Tinubu argued that the court cannot accept the written deposition of the CSU registrar who was not a witness before the tribunal and whose written statement was not activated through oral evidence as required under Section 41(1) of the First Schedule to the Electoral Act 2022.
“Where a written deposition is not activated by oral examination of the deponent before the court, same will not be acted upon by a court,” Tinubu said.
“It is not in doubt that the deponent of the deposition sought to be introduced as additional evidence was not orally examined at the lower court.
“The appellant has not made a case for the court to override the provision of Paragraph 41(1) of the First Schedule to the Electoral Act or referred to any law permitting the use of the deposition outside the confines of Paragraph 41(1) of the 1st Schedule.
“Appellants are attempting the impossible, thus, they have not stated whether the evidence is documentary or oral evidence because it fits into neither.”
The president said “the new document/deposition was neither pleaded nor listed at the lower court”.
“Even in regular civil proceedings, the court will still be required to fall back to originating processes in assessing the extent of its powers,” he said.
“None of the seven issues for determination presented by the appellants has any proximity to the disqualification of the respondents on the ground of forgery of any certificate whatsoever.
“Equally, there is no relief in the petition, seeking the disqualification of the respondent on the ground of forgery.”
He argued that the apex court cannot admit the deposition by the CSU’s registrar and an additional document (marked Exhibits C and D) because the deposition was not made before a court but in the office of Abubakar’s lawyer.

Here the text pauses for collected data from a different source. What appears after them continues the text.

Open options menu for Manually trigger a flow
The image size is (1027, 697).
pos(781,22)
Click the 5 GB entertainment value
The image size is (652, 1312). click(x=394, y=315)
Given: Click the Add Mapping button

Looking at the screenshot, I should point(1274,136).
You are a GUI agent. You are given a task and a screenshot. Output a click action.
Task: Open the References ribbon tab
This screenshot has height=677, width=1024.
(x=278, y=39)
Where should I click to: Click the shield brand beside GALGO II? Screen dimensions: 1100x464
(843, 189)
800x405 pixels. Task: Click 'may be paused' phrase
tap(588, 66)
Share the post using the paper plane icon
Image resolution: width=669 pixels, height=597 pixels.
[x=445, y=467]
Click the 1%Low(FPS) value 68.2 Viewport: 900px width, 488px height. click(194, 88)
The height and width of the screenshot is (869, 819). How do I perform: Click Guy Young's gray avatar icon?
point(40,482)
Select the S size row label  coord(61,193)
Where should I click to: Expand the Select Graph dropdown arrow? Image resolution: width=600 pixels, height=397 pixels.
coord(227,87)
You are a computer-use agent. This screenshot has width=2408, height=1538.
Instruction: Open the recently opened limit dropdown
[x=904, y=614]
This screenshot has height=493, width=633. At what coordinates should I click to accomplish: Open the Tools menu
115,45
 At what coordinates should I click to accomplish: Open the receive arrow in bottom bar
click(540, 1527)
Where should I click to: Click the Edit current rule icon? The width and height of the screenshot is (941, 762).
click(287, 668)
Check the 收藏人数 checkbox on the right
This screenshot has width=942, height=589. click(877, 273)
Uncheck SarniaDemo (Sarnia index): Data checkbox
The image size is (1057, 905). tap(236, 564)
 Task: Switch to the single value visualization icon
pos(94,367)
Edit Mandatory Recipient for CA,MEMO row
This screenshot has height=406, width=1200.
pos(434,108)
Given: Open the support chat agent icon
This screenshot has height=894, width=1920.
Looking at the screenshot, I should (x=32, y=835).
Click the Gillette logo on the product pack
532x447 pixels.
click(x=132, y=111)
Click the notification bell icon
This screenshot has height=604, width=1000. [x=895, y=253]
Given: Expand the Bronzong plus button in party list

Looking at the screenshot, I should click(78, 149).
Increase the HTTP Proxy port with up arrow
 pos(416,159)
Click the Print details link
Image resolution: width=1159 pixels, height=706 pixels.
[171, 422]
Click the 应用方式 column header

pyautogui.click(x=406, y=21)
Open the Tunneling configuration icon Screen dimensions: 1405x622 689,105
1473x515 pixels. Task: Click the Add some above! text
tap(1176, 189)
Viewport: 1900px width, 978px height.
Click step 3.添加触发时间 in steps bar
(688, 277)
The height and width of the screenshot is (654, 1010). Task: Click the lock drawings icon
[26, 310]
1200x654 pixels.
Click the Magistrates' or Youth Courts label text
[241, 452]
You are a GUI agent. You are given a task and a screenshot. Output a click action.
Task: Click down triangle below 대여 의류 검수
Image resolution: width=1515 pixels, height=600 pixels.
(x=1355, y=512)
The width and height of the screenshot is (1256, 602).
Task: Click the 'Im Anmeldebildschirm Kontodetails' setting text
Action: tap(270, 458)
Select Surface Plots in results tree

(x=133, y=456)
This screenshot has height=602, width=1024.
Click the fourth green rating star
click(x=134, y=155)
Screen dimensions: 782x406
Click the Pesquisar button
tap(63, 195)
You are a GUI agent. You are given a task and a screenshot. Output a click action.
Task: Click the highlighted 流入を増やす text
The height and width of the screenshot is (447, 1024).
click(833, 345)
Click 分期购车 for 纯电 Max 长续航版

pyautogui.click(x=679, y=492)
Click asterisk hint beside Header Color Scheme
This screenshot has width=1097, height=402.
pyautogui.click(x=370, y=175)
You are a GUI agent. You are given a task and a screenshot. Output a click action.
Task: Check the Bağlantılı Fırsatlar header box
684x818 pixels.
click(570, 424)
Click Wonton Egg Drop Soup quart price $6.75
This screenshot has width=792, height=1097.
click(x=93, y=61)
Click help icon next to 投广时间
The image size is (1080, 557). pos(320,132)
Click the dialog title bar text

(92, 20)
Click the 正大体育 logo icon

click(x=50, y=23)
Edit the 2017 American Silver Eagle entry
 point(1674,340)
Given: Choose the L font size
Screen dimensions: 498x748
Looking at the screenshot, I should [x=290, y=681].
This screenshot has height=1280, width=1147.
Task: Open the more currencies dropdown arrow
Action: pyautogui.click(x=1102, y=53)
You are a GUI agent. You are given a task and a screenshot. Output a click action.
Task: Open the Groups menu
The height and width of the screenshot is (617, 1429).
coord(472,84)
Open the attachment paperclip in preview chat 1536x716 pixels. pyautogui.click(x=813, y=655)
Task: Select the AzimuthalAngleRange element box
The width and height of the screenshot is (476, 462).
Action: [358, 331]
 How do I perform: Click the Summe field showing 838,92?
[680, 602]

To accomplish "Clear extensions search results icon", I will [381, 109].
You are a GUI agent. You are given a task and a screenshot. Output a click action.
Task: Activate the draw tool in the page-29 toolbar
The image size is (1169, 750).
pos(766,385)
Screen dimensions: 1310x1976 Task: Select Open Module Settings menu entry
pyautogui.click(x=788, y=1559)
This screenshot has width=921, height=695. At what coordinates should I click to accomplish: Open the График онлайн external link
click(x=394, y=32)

“The purported deposition was made, not before a court, but before a shorthand reporter, in a law office of the 1st appellant’s (Abubakar) counsel,” Tinubu claimed.
“He described the evidence as “hearsay” adding that “it is of no evidential value in the absence of the alleged deponent, Caleb Westerberg.”
Tinubu also raised the issue of fair hearing, stating that if the fresh evidence is accepted, the respondents will have no opportunity to file a response to it.
“A person who alleges that his right to fair hearing is being or likely to be breached does not need to prove any special damage,” he said.
He said allowing the application would amount to hearing the petition of which the apex court no longer has the power to assume trial jurisdiction considering that the 180 days allowed by the constitution has since elapsed.
Tinubu submitted that the fresh application by Abubakar and the PDP “is meant to harass, irritate and annoy” him, adding that “it is reckless and frivolous, and there is no iota of law supporting it”.
“From the foregoing, it is safe to submit that this application is a crass abuse of the processes of this honourable court,” he added.
“In conclusion, and for the reasons and arguments advanced in this address, we urge the Supreme Court to dismiss this application.”